«Negli ultimi tre anni e mezzo il governo ha lavorato a ridisegnare lo scenario dei beni culturali; nonostante le ristrettezze di bilancio, ora l'Italia deve investire in cultura». Per il ministro per i beni e le attività culturali, Giuliano Urbani, la cultura deve essere il principale investimento per il paese. Nonostante i tagli al settore, il ministro si dice ottimista, perché anche se sono diminuite le risorse finanziarie, sono stati invece creati strumenti legislativi capaci di attivare i privati e orientare l'offerta culturale.

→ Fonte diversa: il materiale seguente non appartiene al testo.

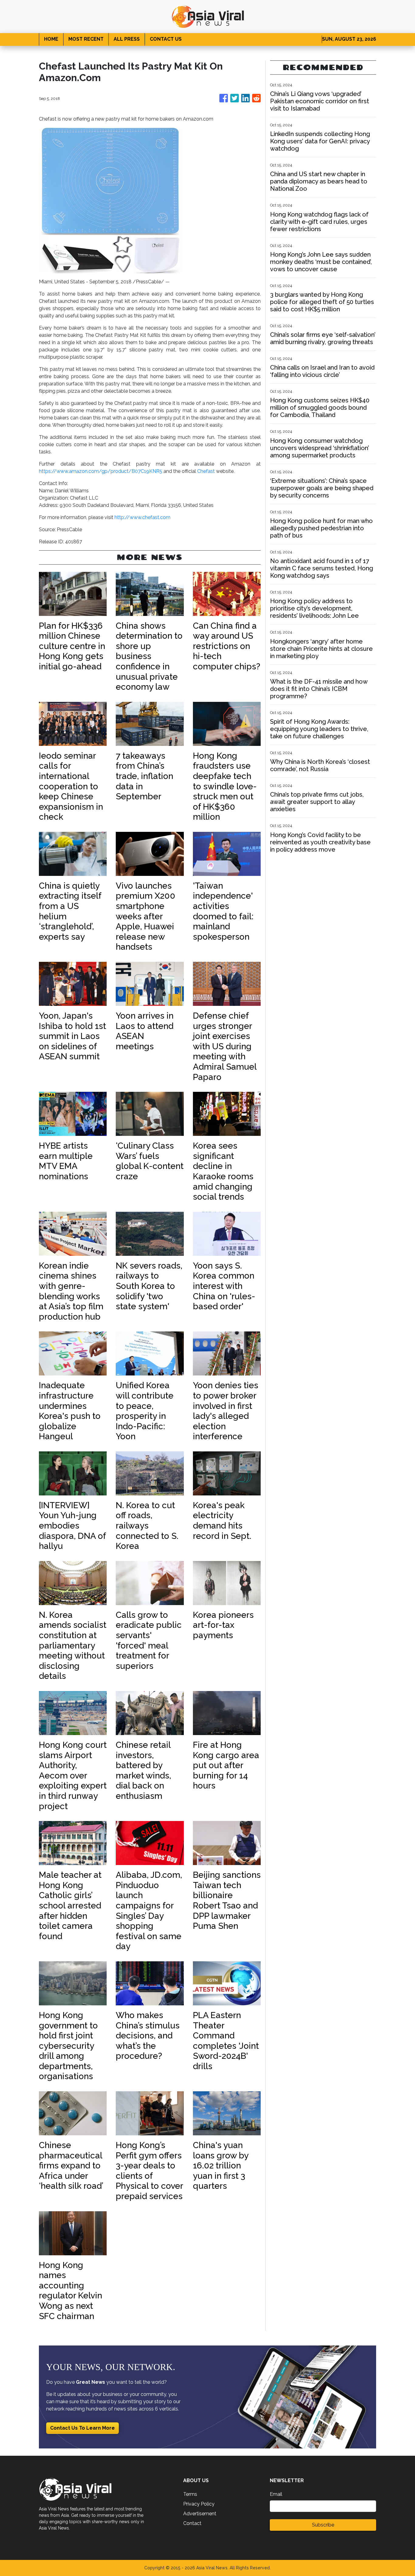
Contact (192, 2523)
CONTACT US (166, 39)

Intervenendo all'apertura dell'anno accademico 2004-2005 dell'università degli studi di Trieste, Urbani ha sottolineato l'importanza del codice per i beni culturali e paesaggistici, che introduce innovazioni strutturali che potenziano il ruolo degli enti locali, permette di fare rete fra i diversi livelli di governo e apre ai privati la gestione delle fondazioni a cui è affidata la valorizzazione di musei, siti archeologici, mostre e spettacoli; inoltre, del decreto legge dello scorso gennaio che prevede l'innalzamento dal 3 al 5 della quota destinata ai beni culturali dagli investimenti infrastrutturali collegati alla legge obiettivo a disposizione di ARCUS società per lo sviluppo di arte cultura e spettacolo . Il ministro ha annunciato, per questa settimana, la prima riunione di un gruppo di ricerca coordinato dall'università La Sapienza di Roma e dalla Bocconi di Milano per la redazione di un libro bianco sulle potenzialità dell'offerta culturale dell'Italia , da consegnare al parlamento e al capo dello stato. «Nella globalizzazione contano i marchi paese», ha sottolineato il ministro Urbani, «l'offerta culturale caratterizza anche la cultura che sottende l'intero stile di produzione, il brand Italia, il lavoro degli italiani». Ma oltre all'export e a tutto ciò che va sotto la voce made in Italy, si dovrà in primo luogo calamitare il turismo, che ha privilegiato troppo la valorizzazione di spiagge, montagne e bellezze naturali. «Il turismo italiano», ha detto Urbani, «genera il 12 del prodotto interno lordo, in una situazione di sottoutilizzo. Basti pensare che alcune regioni, dove il clima è ottimale, hanno una stagione di soli 50 giorni l'anno. È una percentuale che si può raddoppiare attraverso un'offerta combinata turistico-culturale. Nessun altro settore produttivo può fare un salto di tale grandezza e promuovere assorbimento del lavoro. È l'unico comparto che prospetta una moltiplicazione delle risorse».
CODICE URBANI: Beni culturali vera risorsa per il turismo
Il governo italiano ha lavorato per ridisegnare lo scenario dei beni culturali negli ultimi tre anni e mezzo. Nonostante le ristrettezze di bilancio, il ministro per i beni e le attività culturali, Giuliano Urbani, sostiene che la cultura deve essere il principale investimento per il paese. Il ministro ha annunciato la creazione di un gruppo di ricerca per redigere un libro bianco sulle potenzialità dell'offerta culturale dell'Italia. Urbani ha sottolineato l'importanza del turismo culturale, che potrebbe generare il 24% del prodotto interno lordo, aumentando la stagione di soli 100 giorni all'anno.